Interfaces also exist with occupational safety. The occupational safety specialist according to ASiG checks the charging processes, personal protective equipment and emergency organisation. The fire protection officer assesses the storage structures, for example for class 3 liquids or class 2 compressed gases.

In the environmental area, the dangerous goods officer overlaps with the waste officer when hazardous waste is transported in accordance with AVV, and with the water protection officer in the case of water-polluting substances in accordance with AwSV. Ultimately, foreign trade and customs law applies to shipments to third countries. A consolidated compliance platform with cross-sectional files avoids duplicate documentation. Each role has its workspace, common substance data is maintained centrally, audits run in a process system with versioning and EU data residency. The auditor calls, the evidence is ready.

Operationally set up dangerous goods with CIVAC

CIVAC is a compliance platform and officer-as-a-service based in Germany and EU data residency. The platform covers 25 officer roles, including dangerous goods officer, with appointment certificate generator, 490 ready-to-use audit templates, annual report template, training tracking and incident workflow.

You have two options. Licence the workspace for your internal representatives, or have our representatives order it. In the first case, your internal dangerous goods officer works with templates, automatic training reminders and versioning. In the second case, CIVAC takes over the appointment as an external representative with an SLA standard of two working days for the start of the activity, where classic searches take six to twelve weeks.

The platform bundles data protection, information security, dangerous goods and other representative roles in one system without having to maintain several isolated solutions. Appointment certificate, annual report, proof of training, incident file: all in one process, with an authorisation concept and audit trail. If you would like to know what this looks like in your activity structure, write to info@civac.de or use the contact form. Turn reading into an assignment.

FAQ

When is a dangerous goods officer required?

As soon as your company ships, transports, packs, loads or fills dangerous goods and no exemption according to ADR Chapter 1.1.3 applies. The obligation is activity-related, not company size-dependent. Even one shipment per month can trigger the order requirement.

Which activities are considered relevant to dangerous goods?

Shipping, transporting, packing, filling, loading and receiving goods in ADR classes 1 to 9. Classics are lithium batteries class 9, flammable liquids class 3, aerosols class 2 and hazardous waste. Internal promotions can also be canceled.

How much does an external dangerous goods representative cost?

Standard flat rates are between 200 and 1,200 euros per month, depending on the scope of activity, mode of transport and number of locations. Complex mandates with class 1 or 7 are higher. Audit days and support during supervisory measures must be taken into account.
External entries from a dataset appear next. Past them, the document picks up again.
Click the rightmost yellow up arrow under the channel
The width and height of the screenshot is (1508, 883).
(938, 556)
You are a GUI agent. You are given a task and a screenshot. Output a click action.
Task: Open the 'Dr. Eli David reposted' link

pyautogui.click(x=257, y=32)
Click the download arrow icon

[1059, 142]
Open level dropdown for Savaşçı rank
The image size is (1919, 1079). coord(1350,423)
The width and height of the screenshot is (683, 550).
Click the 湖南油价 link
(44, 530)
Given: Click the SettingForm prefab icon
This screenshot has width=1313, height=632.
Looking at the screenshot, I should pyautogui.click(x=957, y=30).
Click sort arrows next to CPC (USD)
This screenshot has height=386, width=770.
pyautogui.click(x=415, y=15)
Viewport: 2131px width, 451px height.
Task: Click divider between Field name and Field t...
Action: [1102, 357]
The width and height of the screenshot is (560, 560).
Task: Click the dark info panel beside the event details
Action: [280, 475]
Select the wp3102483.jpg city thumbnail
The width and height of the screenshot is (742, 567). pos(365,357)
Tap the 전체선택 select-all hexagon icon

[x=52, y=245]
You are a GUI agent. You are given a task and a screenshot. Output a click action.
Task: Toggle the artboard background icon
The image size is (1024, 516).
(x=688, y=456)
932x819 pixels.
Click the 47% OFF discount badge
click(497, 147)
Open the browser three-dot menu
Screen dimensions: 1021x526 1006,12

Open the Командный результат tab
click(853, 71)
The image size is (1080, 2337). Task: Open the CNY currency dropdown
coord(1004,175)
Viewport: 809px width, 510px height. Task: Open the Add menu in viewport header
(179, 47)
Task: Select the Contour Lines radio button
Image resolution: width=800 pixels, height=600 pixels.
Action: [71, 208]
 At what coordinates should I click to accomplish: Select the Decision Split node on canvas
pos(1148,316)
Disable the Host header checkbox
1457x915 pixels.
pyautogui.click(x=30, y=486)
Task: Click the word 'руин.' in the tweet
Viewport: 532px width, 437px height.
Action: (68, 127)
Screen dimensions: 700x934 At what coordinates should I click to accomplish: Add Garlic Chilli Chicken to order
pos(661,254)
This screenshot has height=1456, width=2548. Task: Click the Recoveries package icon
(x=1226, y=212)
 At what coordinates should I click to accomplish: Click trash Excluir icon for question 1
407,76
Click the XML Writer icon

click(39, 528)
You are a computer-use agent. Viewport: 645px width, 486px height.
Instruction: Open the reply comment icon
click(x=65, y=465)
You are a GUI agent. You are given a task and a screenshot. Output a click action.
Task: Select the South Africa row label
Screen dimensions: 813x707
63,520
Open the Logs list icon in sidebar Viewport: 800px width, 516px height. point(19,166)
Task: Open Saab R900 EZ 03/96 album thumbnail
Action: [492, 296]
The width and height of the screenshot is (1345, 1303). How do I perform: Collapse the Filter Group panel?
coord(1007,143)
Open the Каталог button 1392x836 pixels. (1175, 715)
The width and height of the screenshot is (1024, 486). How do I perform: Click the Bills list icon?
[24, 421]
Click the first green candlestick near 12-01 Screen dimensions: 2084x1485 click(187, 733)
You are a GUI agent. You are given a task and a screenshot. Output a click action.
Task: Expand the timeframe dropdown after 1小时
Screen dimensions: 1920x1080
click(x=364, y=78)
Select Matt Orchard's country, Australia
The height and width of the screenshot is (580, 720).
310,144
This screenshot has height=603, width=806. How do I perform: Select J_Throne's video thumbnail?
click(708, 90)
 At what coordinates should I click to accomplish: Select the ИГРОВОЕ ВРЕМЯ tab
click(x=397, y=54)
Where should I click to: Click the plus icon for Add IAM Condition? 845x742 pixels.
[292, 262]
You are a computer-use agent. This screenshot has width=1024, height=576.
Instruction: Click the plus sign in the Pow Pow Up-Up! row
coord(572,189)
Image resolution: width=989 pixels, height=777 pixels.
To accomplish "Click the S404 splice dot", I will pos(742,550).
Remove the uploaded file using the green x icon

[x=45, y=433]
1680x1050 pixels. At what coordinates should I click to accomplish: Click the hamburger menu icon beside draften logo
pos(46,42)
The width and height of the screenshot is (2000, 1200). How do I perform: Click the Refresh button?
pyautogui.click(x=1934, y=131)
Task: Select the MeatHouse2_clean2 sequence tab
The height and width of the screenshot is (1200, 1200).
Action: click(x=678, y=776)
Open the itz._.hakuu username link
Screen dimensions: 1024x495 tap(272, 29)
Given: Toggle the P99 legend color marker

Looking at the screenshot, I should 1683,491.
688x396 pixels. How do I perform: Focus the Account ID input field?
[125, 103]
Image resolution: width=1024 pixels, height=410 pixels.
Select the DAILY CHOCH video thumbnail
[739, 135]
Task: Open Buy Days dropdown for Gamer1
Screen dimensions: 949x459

What fines are there for violations of the GbV?

Section 10 GbV and Section 37 GGBefG provide for fines of up to 50,000 euros per offense. In addition, there is Section 130 OWiG in the event of supervisory negligence on the part of management and, in individual cases, criminal prosecution in accordance with Section 328 of the Criminal Code in the event of unauthorized handling of dangerous goods.

How long must the annual report be kept?

At least five years. The report must be submitted to the supervisory authority upon request and should include substances transported, quantities, audits, incidents and training status. Digital storage with versioning and access logs is the market standard.

How long is the training certificate valid?

Five years. Before it expires, further training with a new IHK examination is required. Separate certificates are kept for several modes of transport. Those directly involved in accordance with Chapter 1.3 ADR must refresh every two years.